For tumors in the cervical esophagus, locoregional lymph nodes include scalene, internal jugular, and supraclavicular lymph nodes. For tumors located in the thoracic esophagus, they include periesophageal and subcarinal lymph nodes. For tumors arising from the gastroesophageal junction, locoregional lymph nodes comprise lower periesophageal and pulmonary ligament lymph nodes, diaphragmatic lymph nodes (lying on the dome of the diaphragm or in the retrocrural regions), pericardial lymph nodes (located immediately adjacent to the gastroesophageal junction), left gastric lymph nodes, and celiac lymph nodes.
Lymphadenopathy outside these designated areas is regarded as M1a disease (nonregional lymph node metastases). The designation of nonregional lymph nodes as M1a is used because patients with metastases to nonregional lymph nodes have a much worse outcome than patients with involvement of locoregional lymph nodes only, but have a better long-term prognosis than patients with distant organ metastases (M1b). An important point is that lymph node metastases in nonregional or distant lymph nodes without involvement of intervening locoregional lymph nodes have been reported to occur in 25% of cases (32,33).

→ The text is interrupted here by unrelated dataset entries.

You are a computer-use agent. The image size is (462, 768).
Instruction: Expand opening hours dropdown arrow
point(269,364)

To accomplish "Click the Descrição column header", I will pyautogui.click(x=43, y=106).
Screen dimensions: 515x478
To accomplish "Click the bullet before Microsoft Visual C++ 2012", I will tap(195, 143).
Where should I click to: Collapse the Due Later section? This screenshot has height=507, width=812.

The nomenclature used for the designation of nonregional lymph nodes depends on the anatomic location of the primary tumor. For example, cervical lymphadenopathy is designated an M1a descriptor when the primary tumor is located in the upper thoracic esophagus; for tumors located more distally, an M1b descriptor is assigned. Similarly, celiac lymphadenopathy is classified as M1a disease when the primary tumor is located in the distal thoracic esophagus but as M1b disease when the tumor is located more proximally. For tumors of the midesophagus, both cervical and supraclavicular lymphadenopathy is considered M1b disease. (Owing to the limited lymphatic drainage from the midesophagus, metastases to nonregional lymph nodes are associated with a very poor prognosis equivalent to that of distant organ metastases, and the M1a descriptor is not used.)

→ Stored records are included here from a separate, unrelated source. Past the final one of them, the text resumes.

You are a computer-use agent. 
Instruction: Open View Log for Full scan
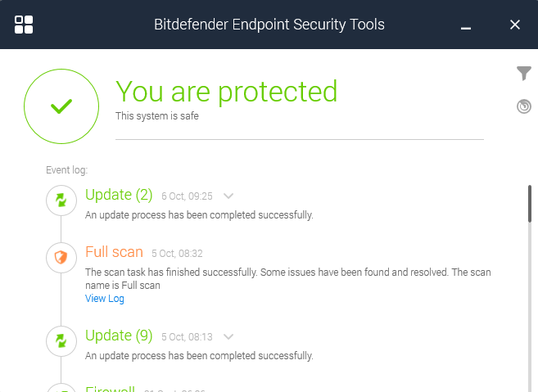pos(105,299)
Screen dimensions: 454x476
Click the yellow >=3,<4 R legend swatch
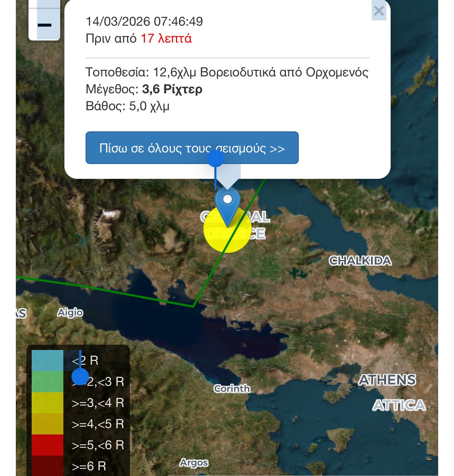coord(47,403)
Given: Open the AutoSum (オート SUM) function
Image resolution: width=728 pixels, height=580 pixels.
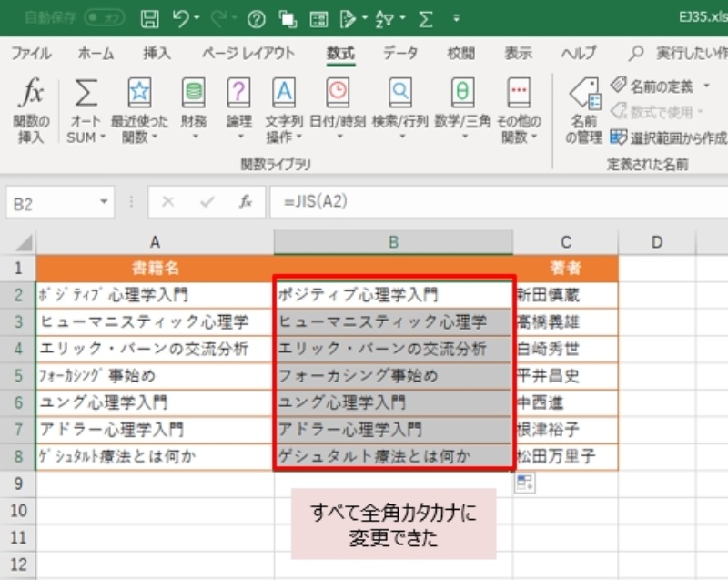Looking at the screenshot, I should pos(86,109).
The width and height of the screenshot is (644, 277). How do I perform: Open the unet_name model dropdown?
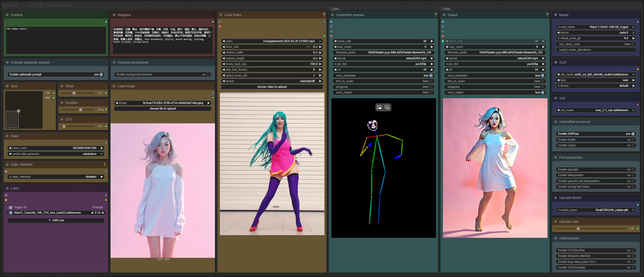[595, 27]
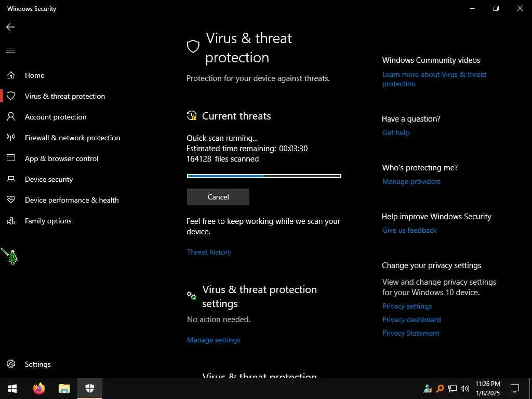The height and width of the screenshot is (399, 532).
Task: Open Settings gear in sidebar
Action: click(11, 364)
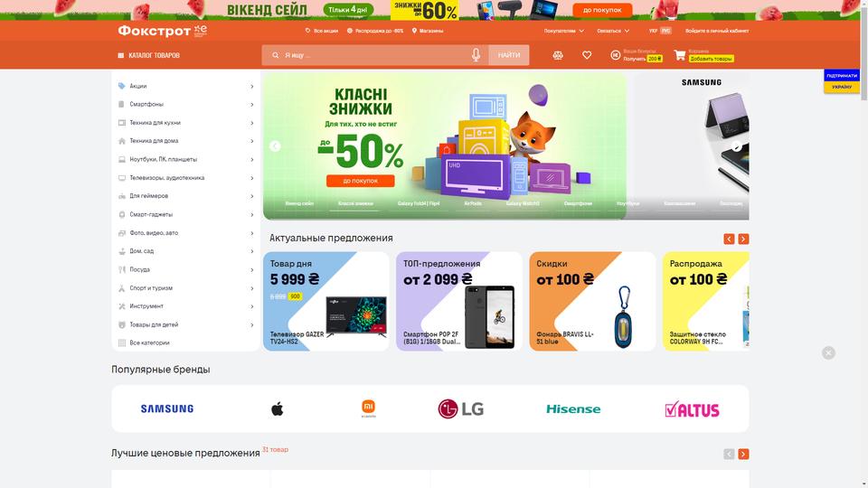Viewport: 868px width, 488px height.
Task: Select the Galaxy Fold4 | Flip4 banner tab
Action: click(419, 203)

For tumors occurring in the lower thoracic esophagus, the lymphatic drainage follows the blood supply of the left gastric artery to left gastric lymph nodes and lymph nodes in the gastrohepatic ligament (common hepatic and splenic lymph nodes) (34). In these cases, it is important at CT and PET/CT to differentiate between enlarged or FDG-avid lymph nodes in the gastrohepatic ligament (which are still resectable) and celiac lymph nodes (which are defined as nonregional lymph nodes or M1a disease and which normally indicate unresectability) (16,23,35,36). Owing to the close anatomic relationship of the liver, stomach, gastrohepatic ligament, and celiac axis in the upper abdomen, lymph nodes located in the caudal portion of the gastrohepatic ligament may appear to be close to the celiac axis on axial images (Fig 2); however, in the coronal plane they are located slightly more cephalad and more anteriorly than the origin of the celiac artery and can normally be identified adjacent to branches of the celiac axis (left gastric artery, hepatic artery, splenic artery) rather than adjacent to the celiac artery itself.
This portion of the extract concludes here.